German Elections 2009

Posted: 29th September 2009 by Nata in Election News

One more time German Chancellor Angela Merkel has won re-election in the German national elections today. She claimed victory with 34% of the vote for her Christian Democratic Union (DCU) party and the Bavarian Christian Social Union (CSU) party. Both are conservative parties. The classically liberal Free Democrats (FDP) won 15 percent of the votes. The three top, more conservative, parties won a solid 49% of the vote.

This result gives Merkel the votes she needs to form her government with the more center-right political parties as opposed to having to attempt to govern with the center-left Social Democratic Party (SPD) as she has had to do during her first term as Chancellor. That ‘grand coalition’ can be replaced with the center-right coalition of the DCU/CSU and FDP parties.

This is the first time since World War II that the leftist SPD party has done so poorly in an election, winning just 23.5 percent of the vote.

Less than an hour after the polls closed, Franks Steinmeier, the Social Democrat candidate for the chancellorship, conceded defeat in a tough speech that promised a strong opposition to Merkel’s new government. Merkel welcomed the result soon afterwards. And though the popular-vote totals may shift slightly as the full results come in, no one thinks that the Right’s victory will be seriously undercut.

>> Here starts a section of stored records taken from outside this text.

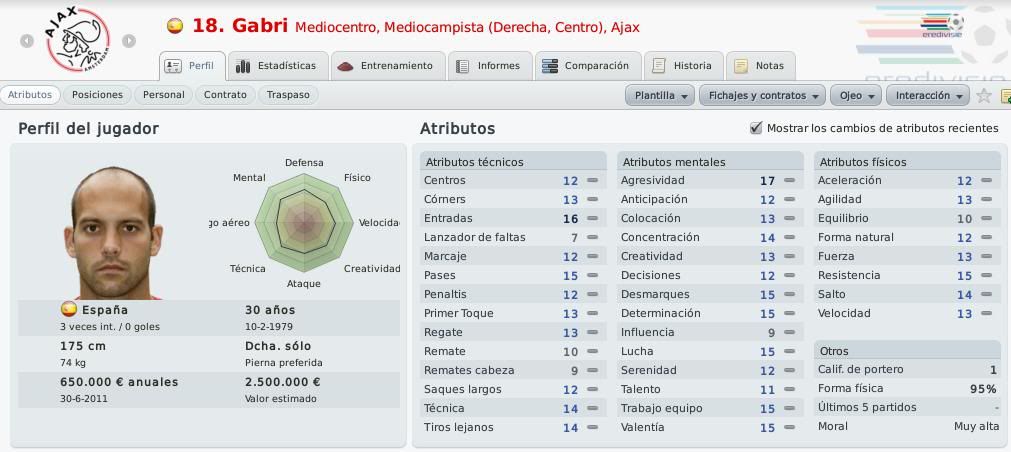The width and height of the screenshot is (1011, 452).
Task: Toggle Mostrar los cambios de atributos recientes
Action: pos(756,128)
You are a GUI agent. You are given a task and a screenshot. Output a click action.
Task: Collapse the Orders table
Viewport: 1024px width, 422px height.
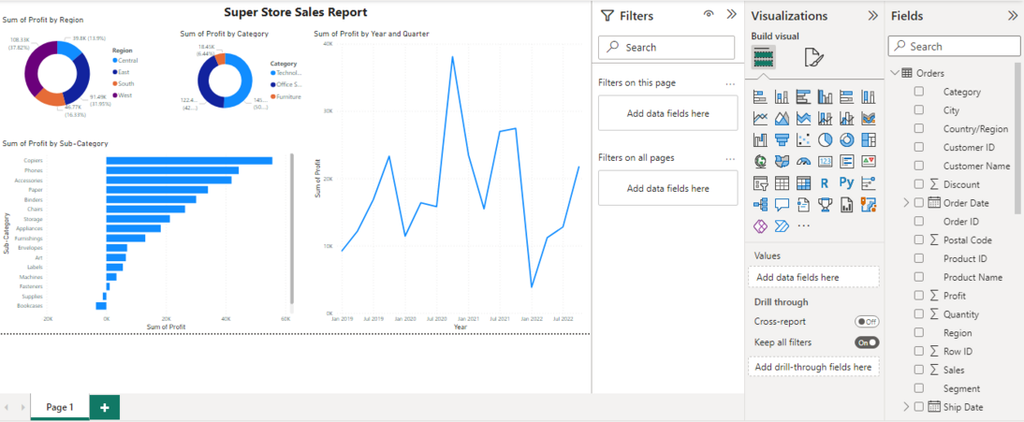coord(893,73)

The headline result is therefore: Center-Right Coalition Replaces Right-Left “Grand Coalition.” Merkel will finally have the reforming conservative coalition she has always said she wanted. Her socially conservative Christian Democrats will have the economically conservative Free Democrats as their junior partner.

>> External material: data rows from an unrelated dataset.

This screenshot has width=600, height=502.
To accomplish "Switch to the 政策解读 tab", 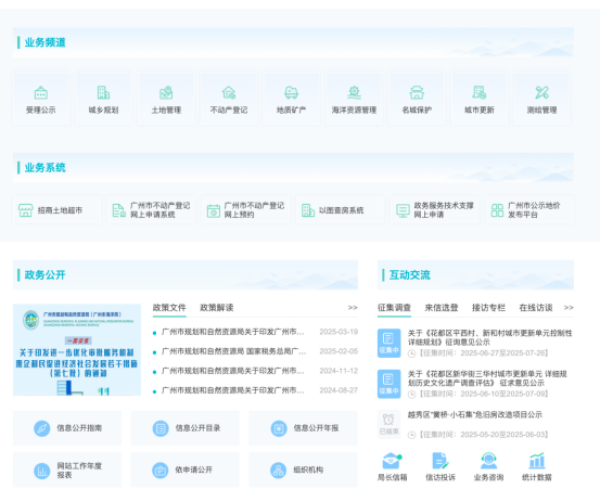I will tap(217, 308).
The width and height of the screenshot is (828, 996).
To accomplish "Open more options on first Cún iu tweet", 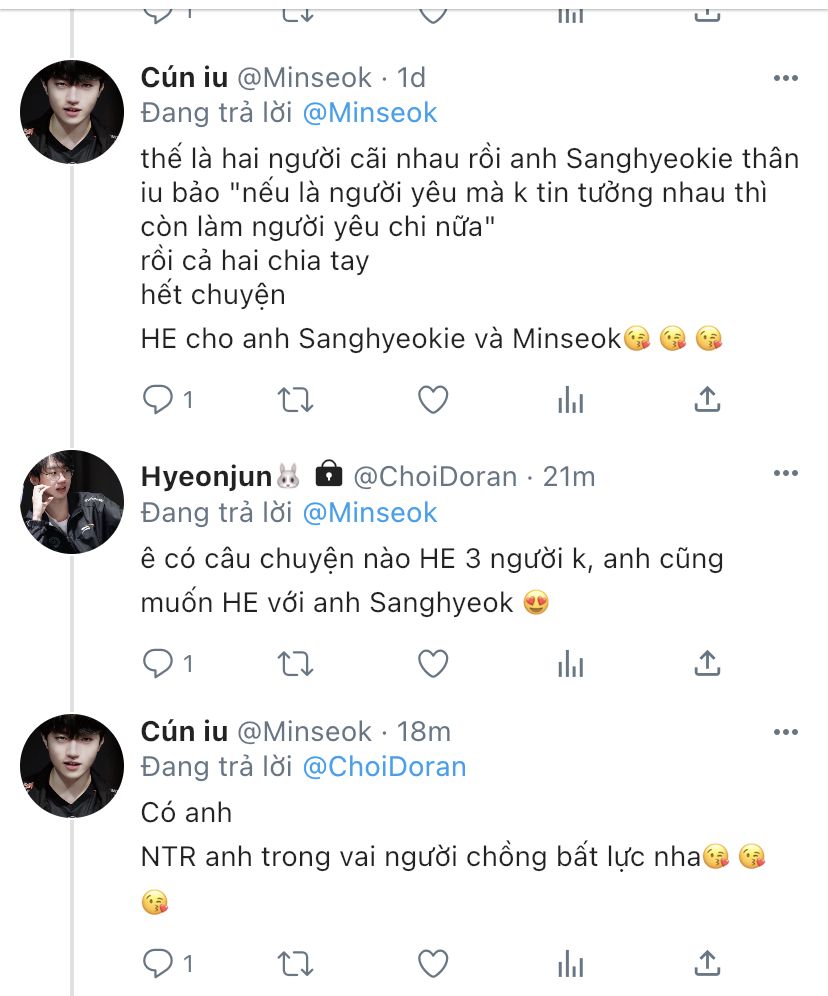I will [x=785, y=78].
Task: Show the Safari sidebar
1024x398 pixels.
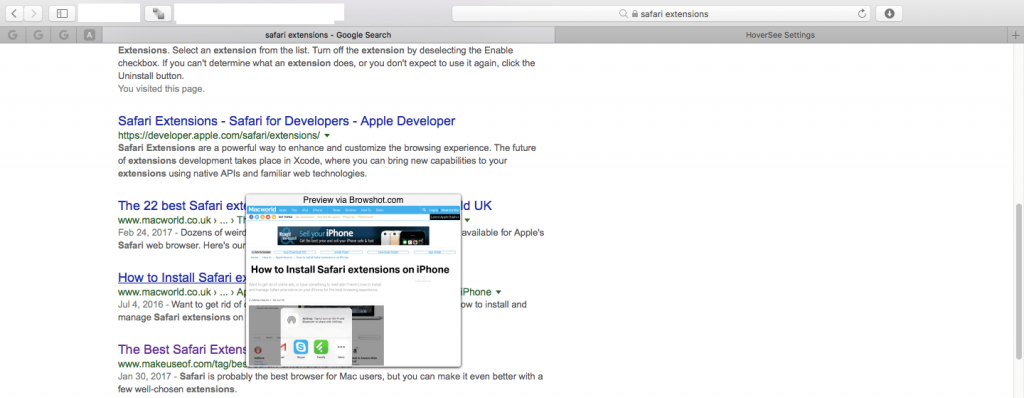Action: pos(62,13)
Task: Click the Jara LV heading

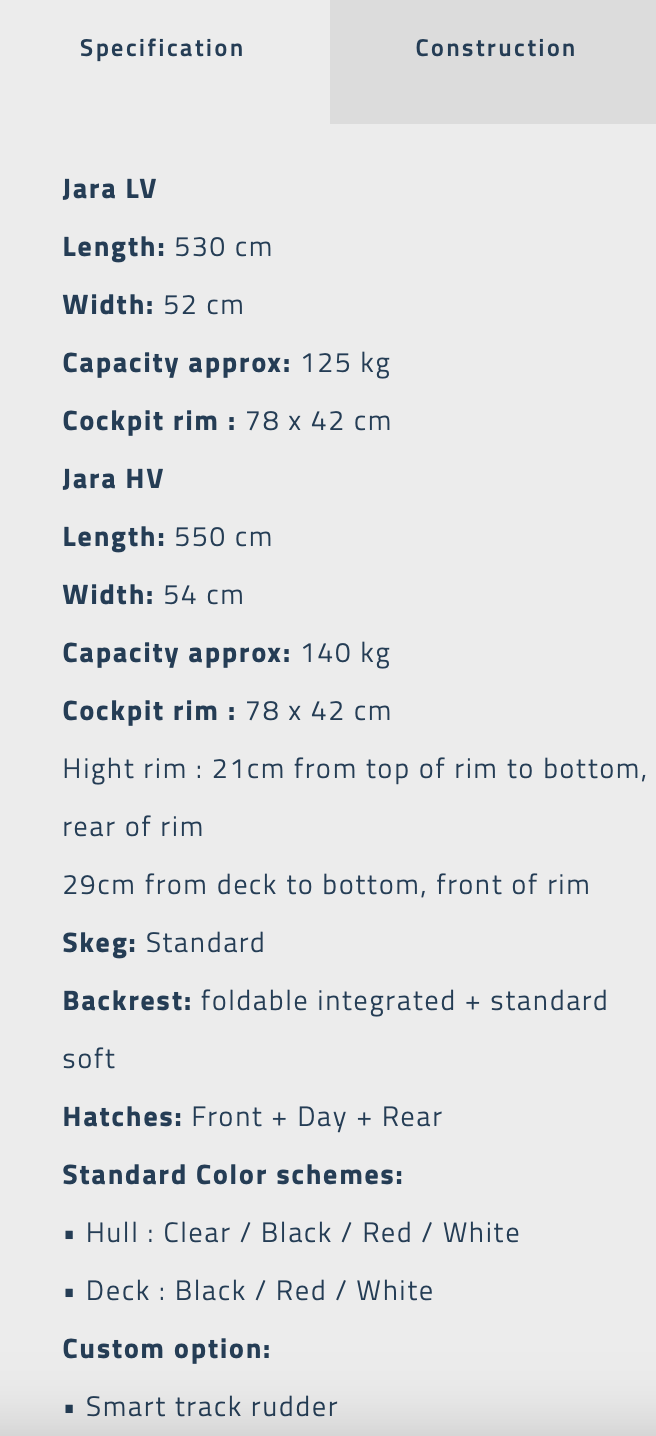Action: tap(109, 189)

Together with the fact that Merkel’s own spokesman on economics is a risk-taking believer in market reforms, this probably means that Germany’s so-called “social market” economy will shift slightly rightwards with long-term structural reductions in tax and economic regulation.

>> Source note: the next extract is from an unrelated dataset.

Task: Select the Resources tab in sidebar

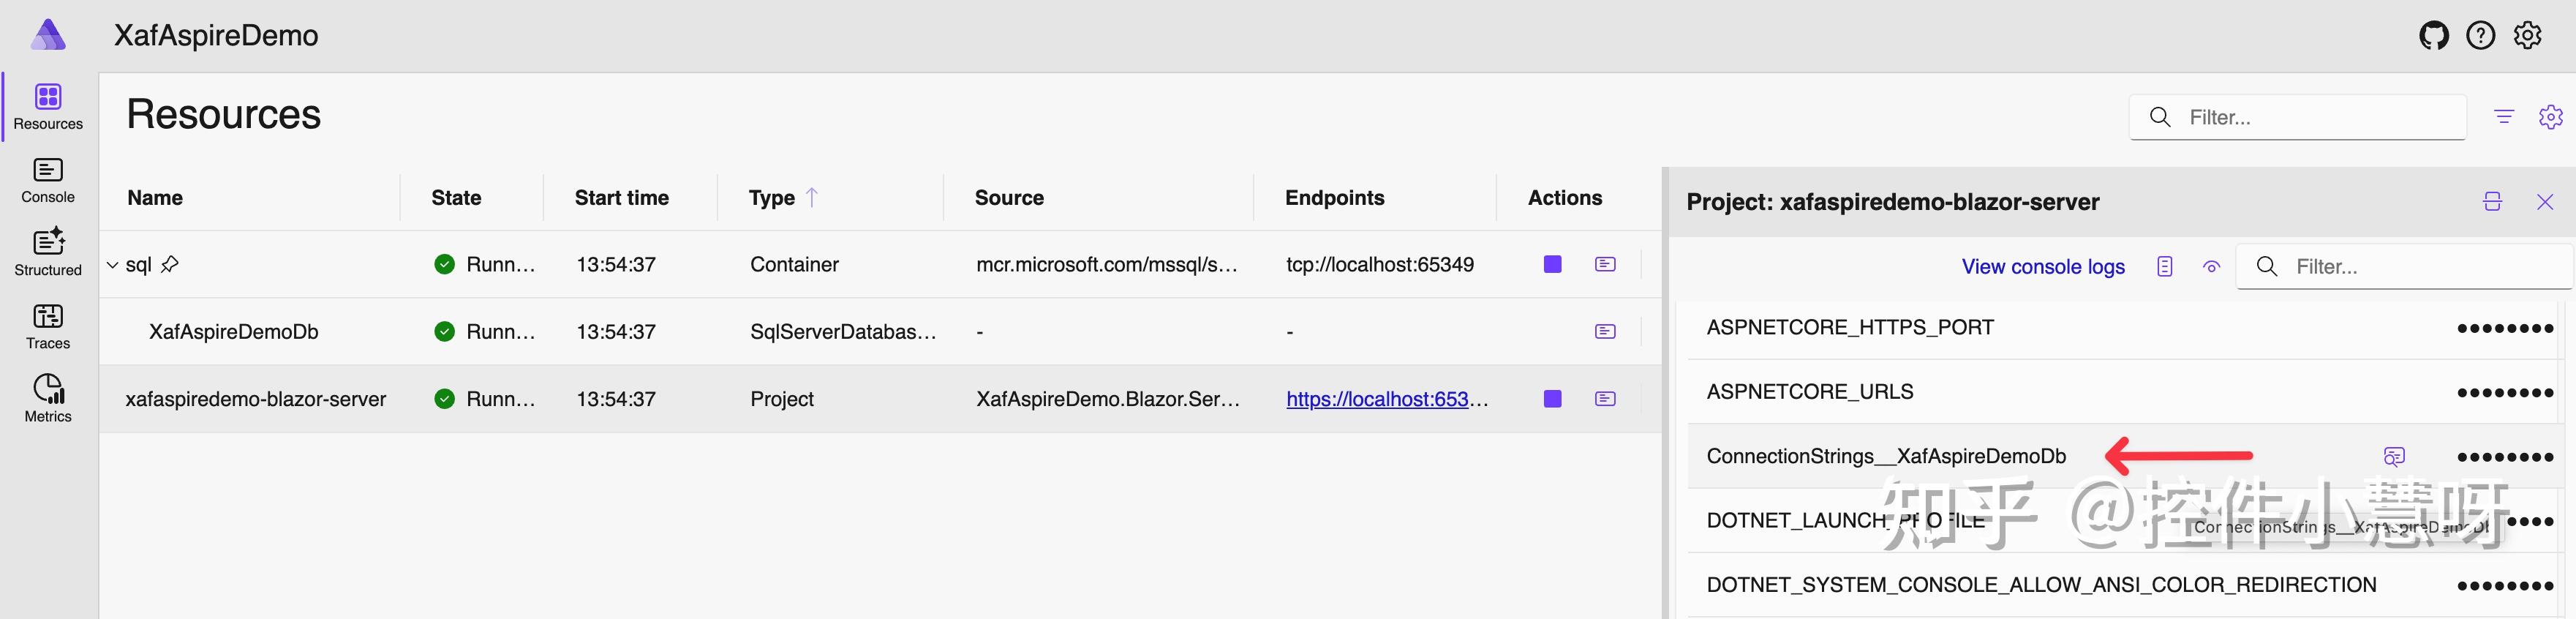Action: (x=48, y=107)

Merkel has been popular because of her stable, calm governance of the economic situation. During the election, she appealed to the German people to not take a chance by changing horses in mid-stream (so to speak). She also appealed to them to allow her to govern with the center-right, business friendly FDP, who have been out of power since 1998. Her argument being that the country needs to cut taxes in order to revitalize Germany’s economy.

From the election results, it appears the Germans gave her a resounding vote of confidence.